The results of the centroid offsets verification for different categories of paired precipitation objects and the analysis of the area ratio of paired precipitation objects show that the model performs better in predicting large-area precipitation objects than small-area objects, fast-moving precipitation objects than slow-moving objects, and long-lifespan precipitation objects than short-lifespan objects. The main difference is reflected in the forecast of latitudinal deviation.

The analysis of the model's forecast errors in predicting the lifespan of precipitation objects reveals that the model tends to have more accurate duration predictions for large-area or long-lifespan precipitation events (such as typhoon-related precipitation), while having relatively larger error in predicting the duration of small-area or short-lifespan precipitation events.

Overall, the model tends to exhibit an overestimation of forecasted translational velocity for precipitation objects characterized by small-area, slow movement, or both long and short lifespans. Conversely, the model shows an underestimation of forecasted translational velocity for precipitation objects with fast movement.

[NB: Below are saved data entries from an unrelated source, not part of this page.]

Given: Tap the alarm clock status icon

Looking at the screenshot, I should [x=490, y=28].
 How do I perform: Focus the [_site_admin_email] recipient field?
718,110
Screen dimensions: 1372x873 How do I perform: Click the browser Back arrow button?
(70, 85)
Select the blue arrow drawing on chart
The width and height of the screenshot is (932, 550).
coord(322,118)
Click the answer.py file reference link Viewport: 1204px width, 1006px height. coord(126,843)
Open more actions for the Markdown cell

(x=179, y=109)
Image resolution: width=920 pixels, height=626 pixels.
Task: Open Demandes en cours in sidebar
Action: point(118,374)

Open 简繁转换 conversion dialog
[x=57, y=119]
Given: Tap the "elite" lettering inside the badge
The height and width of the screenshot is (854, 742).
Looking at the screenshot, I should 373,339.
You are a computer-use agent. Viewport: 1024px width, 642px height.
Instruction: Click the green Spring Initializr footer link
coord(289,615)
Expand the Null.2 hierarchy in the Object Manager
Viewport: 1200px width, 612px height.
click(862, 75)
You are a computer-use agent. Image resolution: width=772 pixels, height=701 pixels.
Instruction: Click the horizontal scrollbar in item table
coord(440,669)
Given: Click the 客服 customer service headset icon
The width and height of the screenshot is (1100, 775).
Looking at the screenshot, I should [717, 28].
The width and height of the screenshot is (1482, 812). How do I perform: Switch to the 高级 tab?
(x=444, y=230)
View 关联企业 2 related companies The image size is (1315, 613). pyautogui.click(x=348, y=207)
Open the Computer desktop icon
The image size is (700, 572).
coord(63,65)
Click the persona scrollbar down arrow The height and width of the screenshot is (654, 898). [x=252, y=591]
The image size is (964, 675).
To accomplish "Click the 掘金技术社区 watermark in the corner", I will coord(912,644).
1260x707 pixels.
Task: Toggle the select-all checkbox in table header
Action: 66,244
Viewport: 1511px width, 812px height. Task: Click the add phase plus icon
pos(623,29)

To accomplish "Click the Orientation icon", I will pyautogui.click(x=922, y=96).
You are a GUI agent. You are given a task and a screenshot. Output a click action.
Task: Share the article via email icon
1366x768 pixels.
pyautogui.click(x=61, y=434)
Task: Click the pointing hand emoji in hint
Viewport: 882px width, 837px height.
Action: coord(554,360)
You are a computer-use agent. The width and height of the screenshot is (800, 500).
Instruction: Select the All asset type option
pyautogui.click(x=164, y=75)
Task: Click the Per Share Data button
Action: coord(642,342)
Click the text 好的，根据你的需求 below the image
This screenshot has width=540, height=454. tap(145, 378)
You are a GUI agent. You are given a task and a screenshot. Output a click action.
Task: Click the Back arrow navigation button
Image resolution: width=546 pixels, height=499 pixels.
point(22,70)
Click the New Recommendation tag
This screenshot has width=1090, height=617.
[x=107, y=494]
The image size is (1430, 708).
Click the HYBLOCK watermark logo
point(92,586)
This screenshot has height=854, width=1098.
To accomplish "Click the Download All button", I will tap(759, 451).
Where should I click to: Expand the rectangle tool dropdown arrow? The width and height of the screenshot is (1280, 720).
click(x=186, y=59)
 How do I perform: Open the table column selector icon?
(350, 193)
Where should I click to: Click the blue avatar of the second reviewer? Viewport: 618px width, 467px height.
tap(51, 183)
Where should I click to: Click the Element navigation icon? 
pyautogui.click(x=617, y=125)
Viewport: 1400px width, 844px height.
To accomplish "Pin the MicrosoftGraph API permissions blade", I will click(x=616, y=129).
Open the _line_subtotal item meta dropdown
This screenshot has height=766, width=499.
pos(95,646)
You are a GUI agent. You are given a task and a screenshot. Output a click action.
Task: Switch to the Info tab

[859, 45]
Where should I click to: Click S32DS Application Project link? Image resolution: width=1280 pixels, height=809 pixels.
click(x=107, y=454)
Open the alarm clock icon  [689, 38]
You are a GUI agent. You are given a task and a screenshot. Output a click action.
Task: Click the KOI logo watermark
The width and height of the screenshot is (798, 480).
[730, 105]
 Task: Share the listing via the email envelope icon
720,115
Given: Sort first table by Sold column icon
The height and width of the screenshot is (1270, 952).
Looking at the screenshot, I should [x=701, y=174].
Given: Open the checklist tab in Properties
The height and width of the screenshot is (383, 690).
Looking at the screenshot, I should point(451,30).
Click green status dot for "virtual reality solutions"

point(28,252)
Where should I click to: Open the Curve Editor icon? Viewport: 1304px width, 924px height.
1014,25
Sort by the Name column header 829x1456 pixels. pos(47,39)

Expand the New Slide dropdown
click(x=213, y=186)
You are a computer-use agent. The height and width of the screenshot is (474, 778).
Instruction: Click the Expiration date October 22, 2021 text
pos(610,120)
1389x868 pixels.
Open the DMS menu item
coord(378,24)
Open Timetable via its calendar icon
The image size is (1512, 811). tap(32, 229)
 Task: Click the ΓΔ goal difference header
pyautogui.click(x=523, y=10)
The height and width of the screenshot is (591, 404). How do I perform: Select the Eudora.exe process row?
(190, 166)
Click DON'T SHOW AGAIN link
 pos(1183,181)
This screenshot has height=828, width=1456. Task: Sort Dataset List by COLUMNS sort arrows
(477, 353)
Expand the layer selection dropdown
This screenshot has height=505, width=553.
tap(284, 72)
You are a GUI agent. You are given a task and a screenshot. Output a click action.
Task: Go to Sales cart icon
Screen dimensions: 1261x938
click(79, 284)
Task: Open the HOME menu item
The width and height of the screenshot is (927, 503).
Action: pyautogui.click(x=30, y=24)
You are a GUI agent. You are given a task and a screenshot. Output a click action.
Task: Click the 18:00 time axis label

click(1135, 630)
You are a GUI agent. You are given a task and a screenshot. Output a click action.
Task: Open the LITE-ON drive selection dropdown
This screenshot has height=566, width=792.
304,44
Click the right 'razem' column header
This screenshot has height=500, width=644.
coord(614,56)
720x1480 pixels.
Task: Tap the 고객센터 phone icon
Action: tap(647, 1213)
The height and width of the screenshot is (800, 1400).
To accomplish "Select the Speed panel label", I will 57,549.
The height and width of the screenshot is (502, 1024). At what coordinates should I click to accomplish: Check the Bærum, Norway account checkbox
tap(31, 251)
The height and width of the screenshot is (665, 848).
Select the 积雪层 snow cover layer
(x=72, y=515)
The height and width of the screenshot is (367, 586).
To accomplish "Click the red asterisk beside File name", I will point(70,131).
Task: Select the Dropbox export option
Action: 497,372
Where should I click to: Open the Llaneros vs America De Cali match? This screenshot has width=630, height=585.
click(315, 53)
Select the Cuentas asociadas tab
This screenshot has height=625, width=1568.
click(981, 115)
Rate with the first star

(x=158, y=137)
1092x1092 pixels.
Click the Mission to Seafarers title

The model's simulation results regarding the generation and dissipation of precipitation objects show that it performs relatively well in simulating the generation of large-area or fast-moving precipitation objects. However, there are significant differences in the forecasted generation of small-area or slow-moving precipitation objects after 9 hours. The model also demonstrates better simulation skills in the dissipation of large-area or long-lifespan precipitation objects, while there are notable discrepancies in the forecasted dissipation of small-area or short-lifespan precipitation objects.